La vicepresidenta segunda ha anunciado que no será candidata en las próximas elecciones generales. Lo llamativo no es solo la decisión, sino el momento: todavía queda más de un año de legislatura. Eso si mantiene su cargo en el Ejecutivo, pero su salida anticipada del liderazgo electoral abre un proceso de reorganización en el espacio a la izquierda del PSOE. La pregunta que es por qué anunciarlo ahora si las elecciones siguen, en teoría, lejos.
Pero hete aquí que dentro de pocas semanas es mas que posible que tras no poder presentar unos Presupuestos que superen la `prueba del algodón del Congreso de los Diputados, la actual vicepresidenta primera y ministra de Hacienda tendrá que abandonar el Gobierno en cuanto las precesiones sevillanas se recojan, puesto que la convocatoria de elecciones en su región es mas que inminente y si a los malos datos que en estos momentos recogen las encuestas para ella y su partido la cita electoral le coge con el paso cambiado, apaga y vámonos: descalabro total.
Es decir, en estos momentos el Gobierno está capitidisminuido con dos vicepresidentas de salida y lo que es peor sin Presupuestos Generales del Estado al no tener garantizados los apoyos parlamentarios. La ley más importante de un Gobierno está fuera de juego, derrotada. Eso nos lleva a la misma situación de 2019.
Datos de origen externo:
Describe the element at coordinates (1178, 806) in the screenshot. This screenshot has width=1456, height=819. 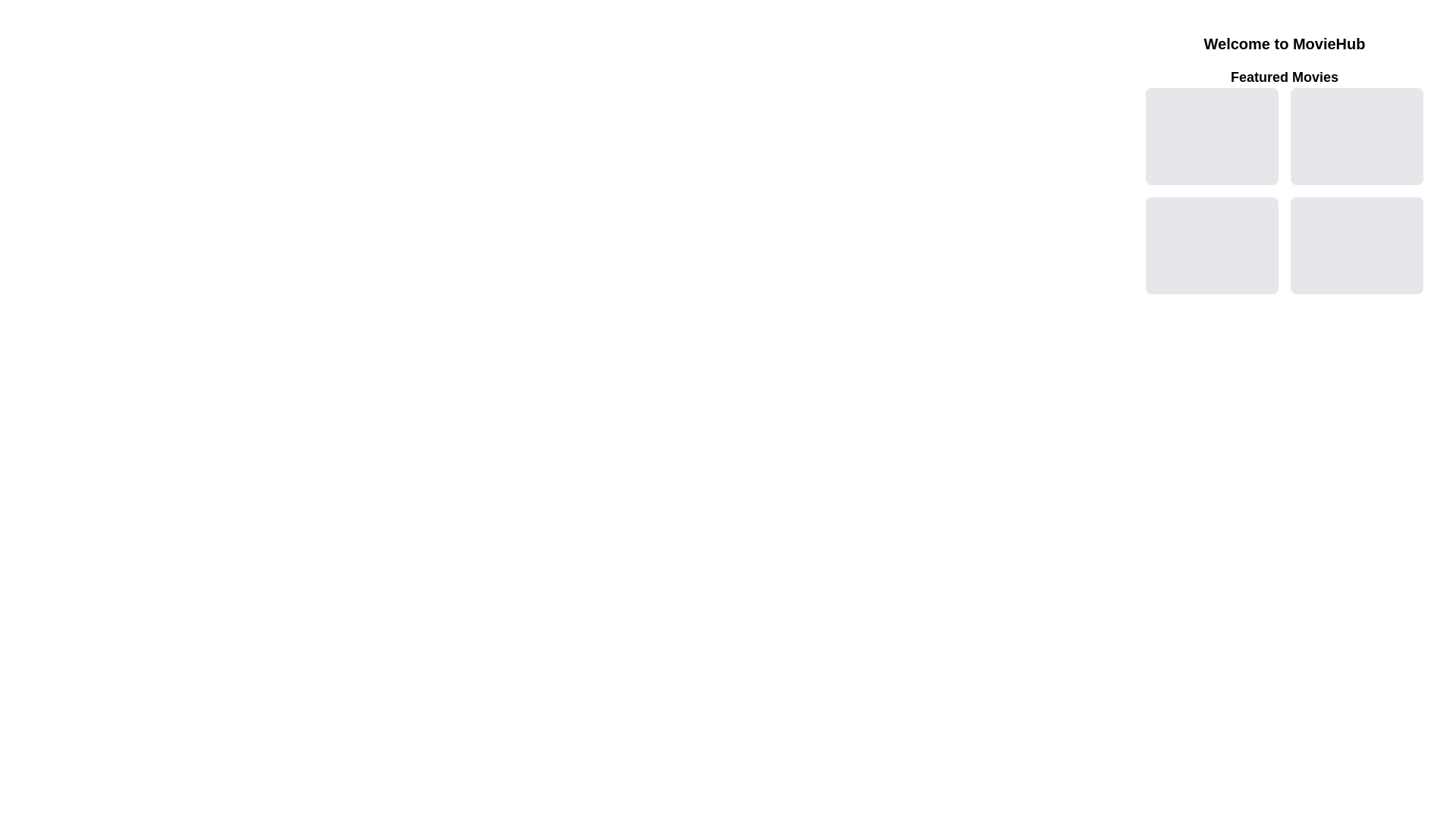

La diferencia entre hoy y esa fecha es que hoy la derecha está dividida, lo que favorece las opciones de una izquierda también dividida, pero capaz de reagruparse y volver a formar ese gobierno Frankenstein que le ha permitido a Sánchez reinar en la Moncloa, que no gobernar todos estos años. Y como se dice vulgarmente la opción la pintan calva.
A pesar de todo eso, el presidente del Gobierno insiste en su voluntad de agotar la legislatura. Pero la política española ha demostrado en los últimos años que los escenarios pueden cambiar con rapidez.